## Prompt:
Please write out the records again, starting with the line with "The width and height of the screenshot is (1920, 1080)." and going on through the line with "[x=212, y=958]", swapping "Output Log tab" for "Console tab" and leaving everything else unchanged.

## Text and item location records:
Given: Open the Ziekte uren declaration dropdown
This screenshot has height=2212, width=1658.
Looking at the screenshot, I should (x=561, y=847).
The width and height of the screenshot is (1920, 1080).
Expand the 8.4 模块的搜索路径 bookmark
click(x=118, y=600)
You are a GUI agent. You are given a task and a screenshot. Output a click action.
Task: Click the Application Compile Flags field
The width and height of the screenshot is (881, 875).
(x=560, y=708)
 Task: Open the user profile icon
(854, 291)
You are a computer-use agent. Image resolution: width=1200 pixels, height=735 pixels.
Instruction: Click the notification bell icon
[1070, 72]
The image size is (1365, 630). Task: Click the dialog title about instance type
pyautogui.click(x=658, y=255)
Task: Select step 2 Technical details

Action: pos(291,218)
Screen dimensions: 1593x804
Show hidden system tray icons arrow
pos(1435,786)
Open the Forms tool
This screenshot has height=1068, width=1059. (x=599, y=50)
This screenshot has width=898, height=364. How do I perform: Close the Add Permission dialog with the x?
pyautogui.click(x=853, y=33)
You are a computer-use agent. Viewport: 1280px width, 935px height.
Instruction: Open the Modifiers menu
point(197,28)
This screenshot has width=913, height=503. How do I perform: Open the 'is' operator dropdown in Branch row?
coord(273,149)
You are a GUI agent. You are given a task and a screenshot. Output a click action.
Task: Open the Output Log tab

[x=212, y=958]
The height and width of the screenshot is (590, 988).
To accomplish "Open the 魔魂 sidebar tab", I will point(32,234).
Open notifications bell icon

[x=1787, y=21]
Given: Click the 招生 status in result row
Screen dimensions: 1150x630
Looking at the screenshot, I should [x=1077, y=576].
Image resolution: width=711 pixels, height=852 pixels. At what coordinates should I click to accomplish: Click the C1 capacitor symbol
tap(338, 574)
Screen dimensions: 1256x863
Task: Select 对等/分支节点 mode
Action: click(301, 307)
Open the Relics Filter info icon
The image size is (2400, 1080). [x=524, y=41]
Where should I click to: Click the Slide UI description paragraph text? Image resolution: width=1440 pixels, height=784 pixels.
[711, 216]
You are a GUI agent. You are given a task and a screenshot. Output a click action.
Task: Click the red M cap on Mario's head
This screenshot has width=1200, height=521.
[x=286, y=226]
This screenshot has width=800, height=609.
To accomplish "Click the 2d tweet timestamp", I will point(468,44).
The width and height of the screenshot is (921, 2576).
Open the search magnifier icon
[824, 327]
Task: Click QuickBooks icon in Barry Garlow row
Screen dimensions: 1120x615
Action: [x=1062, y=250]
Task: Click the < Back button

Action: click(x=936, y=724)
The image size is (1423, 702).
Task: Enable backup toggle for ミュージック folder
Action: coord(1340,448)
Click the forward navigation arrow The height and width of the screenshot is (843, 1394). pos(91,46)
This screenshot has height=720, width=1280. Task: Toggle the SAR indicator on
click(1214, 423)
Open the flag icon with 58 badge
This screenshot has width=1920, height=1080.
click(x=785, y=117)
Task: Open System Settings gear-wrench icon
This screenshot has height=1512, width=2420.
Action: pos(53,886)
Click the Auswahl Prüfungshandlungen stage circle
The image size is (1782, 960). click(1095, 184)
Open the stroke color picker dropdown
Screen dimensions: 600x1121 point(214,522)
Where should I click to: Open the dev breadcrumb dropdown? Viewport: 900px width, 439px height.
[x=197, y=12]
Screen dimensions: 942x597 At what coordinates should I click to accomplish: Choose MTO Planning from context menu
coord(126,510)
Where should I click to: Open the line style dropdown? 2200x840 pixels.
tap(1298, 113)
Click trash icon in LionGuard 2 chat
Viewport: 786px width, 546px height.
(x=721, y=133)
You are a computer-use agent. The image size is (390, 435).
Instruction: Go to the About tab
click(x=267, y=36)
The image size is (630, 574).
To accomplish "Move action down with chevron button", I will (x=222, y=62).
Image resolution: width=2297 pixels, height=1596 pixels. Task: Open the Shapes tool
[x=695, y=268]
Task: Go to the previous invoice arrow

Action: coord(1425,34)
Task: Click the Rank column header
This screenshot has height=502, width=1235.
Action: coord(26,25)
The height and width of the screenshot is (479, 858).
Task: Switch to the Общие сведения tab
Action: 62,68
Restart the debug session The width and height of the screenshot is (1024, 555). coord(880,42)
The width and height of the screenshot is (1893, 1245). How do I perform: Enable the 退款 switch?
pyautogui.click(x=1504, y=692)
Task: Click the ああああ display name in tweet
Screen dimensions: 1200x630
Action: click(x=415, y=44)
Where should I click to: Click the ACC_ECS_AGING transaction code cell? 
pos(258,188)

## The solution:
The width and height of the screenshot is (1920, 1080).
Expand the 8.4 模块的搜索路径 bookmark
click(x=118, y=600)
You are a GUI agent. You are given a task and a screenshot. Output a click action.
Task: Click the Application Compile Flags field
The width and height of the screenshot is (881, 875).
(x=560, y=708)
 Task: Open the user profile icon
(854, 291)
You are a computer-use agent. Image resolution: width=1200 pixels, height=735 pixels.
Instruction: Click the notification bell icon
[1070, 72]
The image size is (1365, 630). Task: Click the dialog title about instance type
pyautogui.click(x=658, y=255)
Task: Select step 2 Technical details

Action: pos(291,218)
Screen dimensions: 1593x804
Show hidden system tray icons arrow
pos(1435,786)
Open the Forms tool
This screenshot has height=1068, width=1059. (x=599, y=50)
This screenshot has width=898, height=364. How do I perform: Close the Add Permission dialog with the x?
pyautogui.click(x=853, y=33)
You are a computer-use agent. Viewport: 1280px width, 935px height.
Instruction: Open the Modifiers menu
point(197,28)
This screenshot has width=913, height=503. How do I perform: Open the 'is' operator dropdown in Branch row?
coord(273,149)
You are a GUI agent. You are given a task and a screenshot. Output a click action.
Task: Open the Console tab

[x=212, y=958]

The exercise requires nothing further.